At 6:30 in the morning on April 25, officers from the New York district attorney’s office arrived at Muto’s apartment with a warrant charging him with grand larceny and conspiracy, among other charges. They seized his iPhone, laptop, and old notebooks. A year later, a month before his book was published, Muto appeared in handcuffs at the Manhattan Criminal Court, where he pleaded guilty to a pair of misdemeanor charges: attempted unlawful duplication and criminal possession of computer-related material. The judge fined Muto $1,000, ordered him to forfeit a $5,000 fee he earned from Gawker for reporting on Fox, confiscated his Mac, and ordered him to do ten days of community service and two hundred hours of private service.

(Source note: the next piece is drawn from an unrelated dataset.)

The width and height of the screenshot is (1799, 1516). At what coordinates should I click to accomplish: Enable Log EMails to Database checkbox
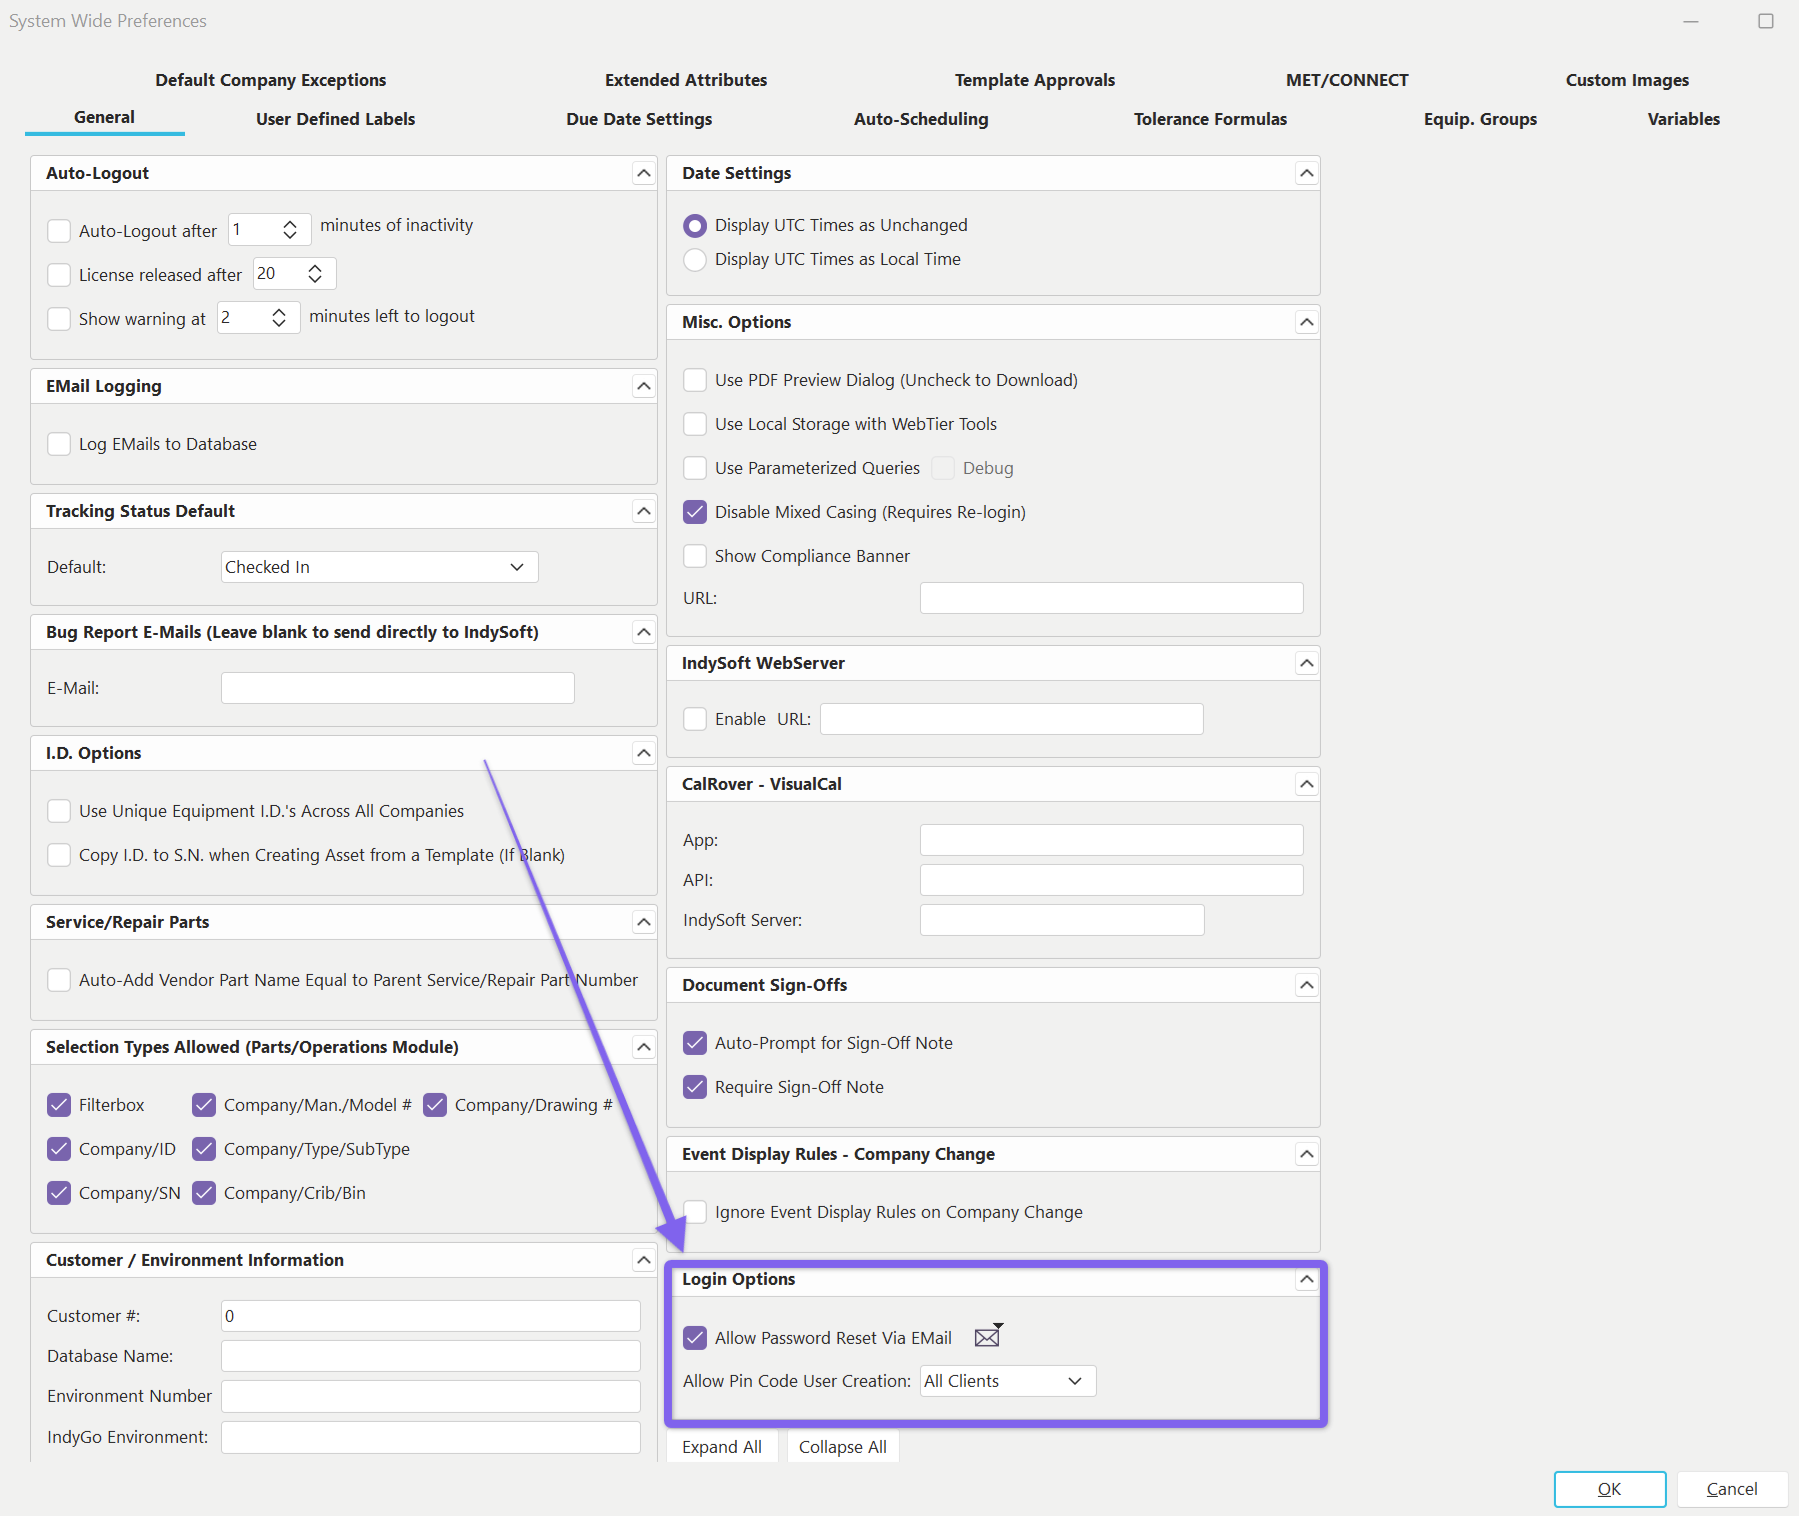(x=60, y=444)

In the closing weeks of the 2012 presidential campaign, Ailes’s worldview radiated from his daily editorial meetings onto the screen. “He likes to raise questions in chyrons,” a senior producer said, referring to the graphics and the text that appear at the bottom of the screen. “Is Obama a socialist? He tells producers that such an approach is better than simply saying Obama is a socialist.” Ailes’s anchors and pundits breathlessly inflated a panoply of administration blunders into full-blown conspiracies. While Fox reporters did some enterprising coverage of the deadly attack on the American consulate in Benghazi on September 11, 2012, the journalism was undermined by one host claiming it was “the biggest news story since Watergate.” A few days before the election, the mother of Sean Patrick Smith, a State Department employee killed in Benghazi, said that Fox’s reports had caused her to believe that “Obama murdered my son.” Fox hyped the influence of fringe groups like the New Black Panther Party and pushed fears of stolen elections. “ELECTION OFFICIALS IN BATTLEGROUND STATE OF OHIO FEAR WIDESPREAD VOTER FRAUD,” one on-screen banner read.

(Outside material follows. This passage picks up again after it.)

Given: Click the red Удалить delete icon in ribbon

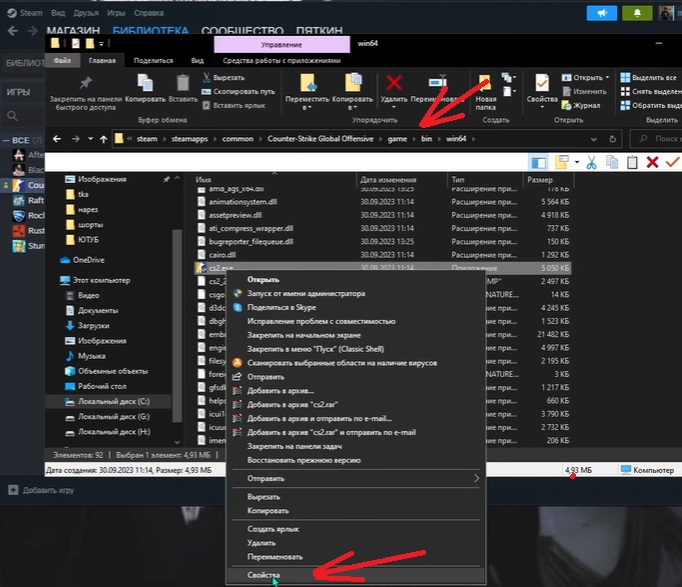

Ailes’s executives flattered him with suggestions that he go on camera and deliver the attack lines himself or even run for president. (Michael Clemente had “Ailes 2012” bumper stickers printed and distributed around the second floor.) At some moments, Ailes demurred. “Those days are gone,” he told his team. At other moments, he indulged them. That summer, he told his inner circle at the afternoon strategy meeting that he wanted to host a talk show. His PR deputy, Irena Briganti, who was sitting in the room, advised him against it. “The media will go after you,” she warned.

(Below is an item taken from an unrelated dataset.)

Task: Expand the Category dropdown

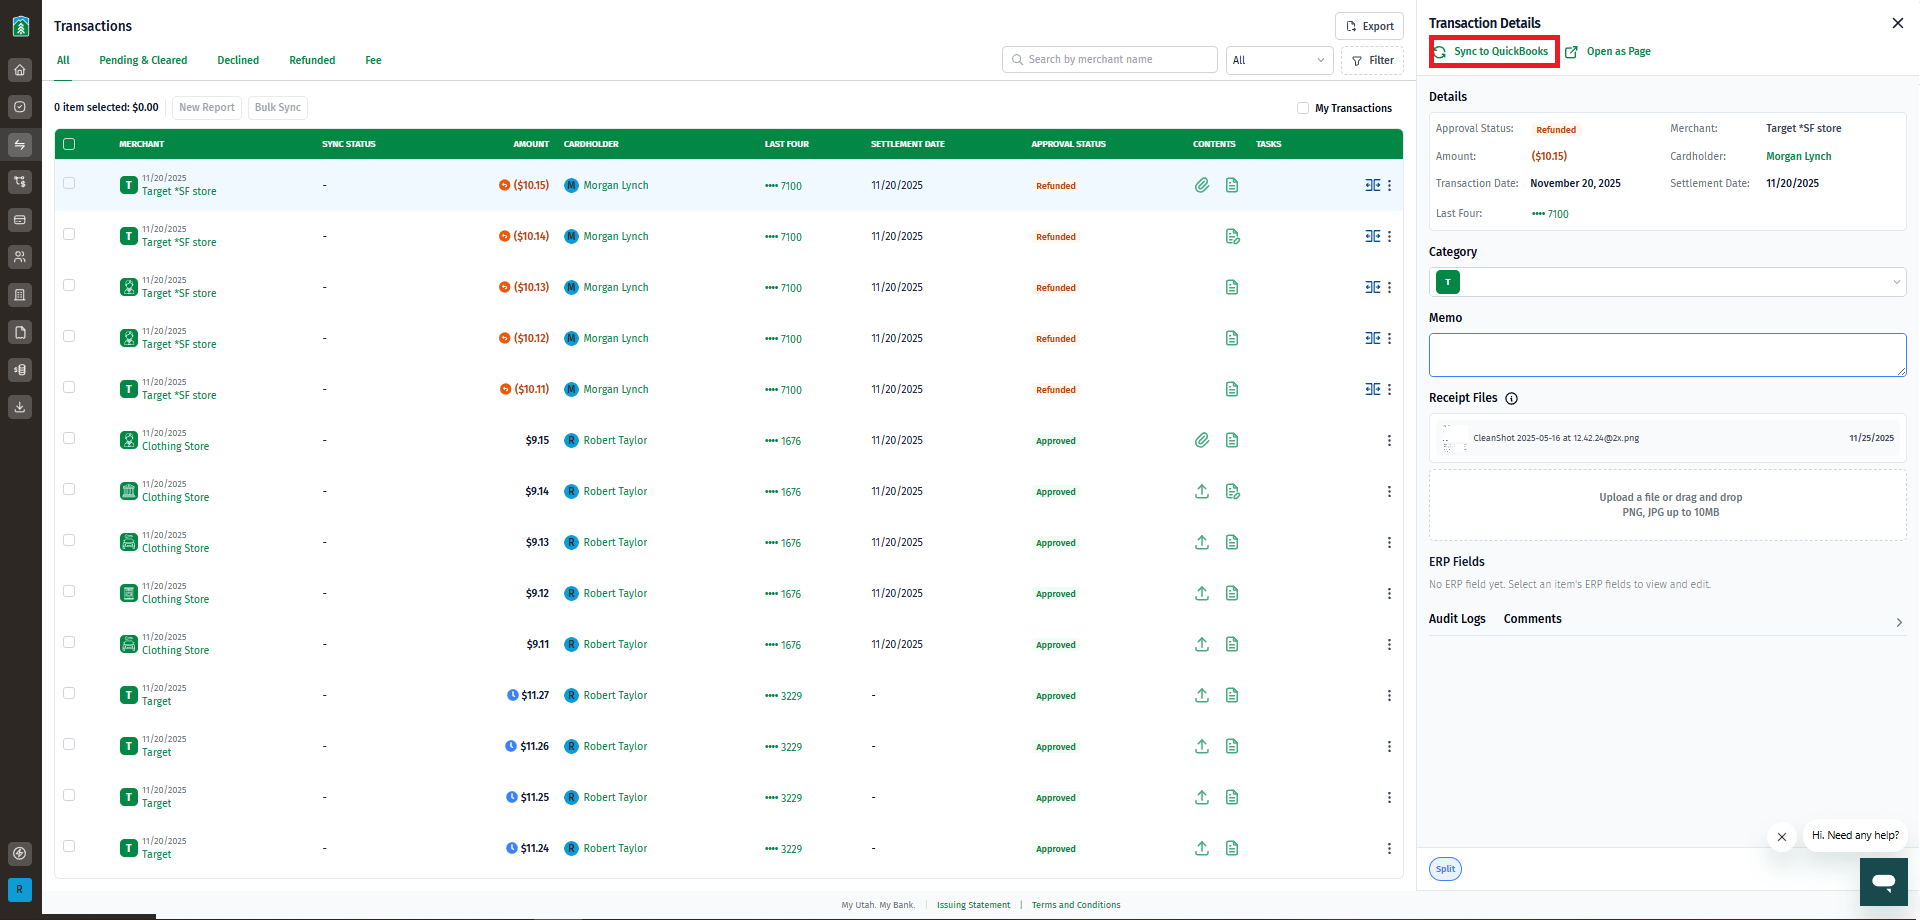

So when Ailes wanted to get his message out, he often turned to his lawyer, Peter Johnson Jr., who took to Fox & Friends to spread it. In private, Johnson spoke of Ailes like a father. Johnson told a Fox colleague Ailes thought of him as a son. Owing to his special status, Johnson was allowed to use the teleprompter to read from scripts, a perk that was normally reserved for Fox hosts. “He can load a script directly into the teleprompter. So it’s not even Ailes unplugged. It’s Ailes plugged in,” one person familiar with the matter said. Johnson served up frightening scenarios filled with Muslim extremists and Occupy Wall Street anarchists and overreaching government bureaucrats, lacing his commentary with Nixonian bogeymen. On the day before Obama and Romney squared off in their final debate on foreign policy, Johnson discussed the situation in Benghazi. He speculated about whether Obama had known about the attack early enough to have ordered military action to save the Americans who were killed. “If he did nothing, then that is the shame of America,” Johnson said. “I have no evidence for this,” he mused, but “were these people expendable as part of a Mideast foreign policy?”

On the afternoon of November 6—Election Day—Ailes had lunch with Karl Rove, who still believed in a Romney win. Few Fox pundits had stumped as hard as Rove had for the candidate. Rove’s Super PAC, American Crossroads, and its affiliate, Crossroads GPS, had vowed to spend up to $300 million to back conservatives in the 2012 political campaigns. “Hell, maybe Karl’s right,” Ailes said later that day.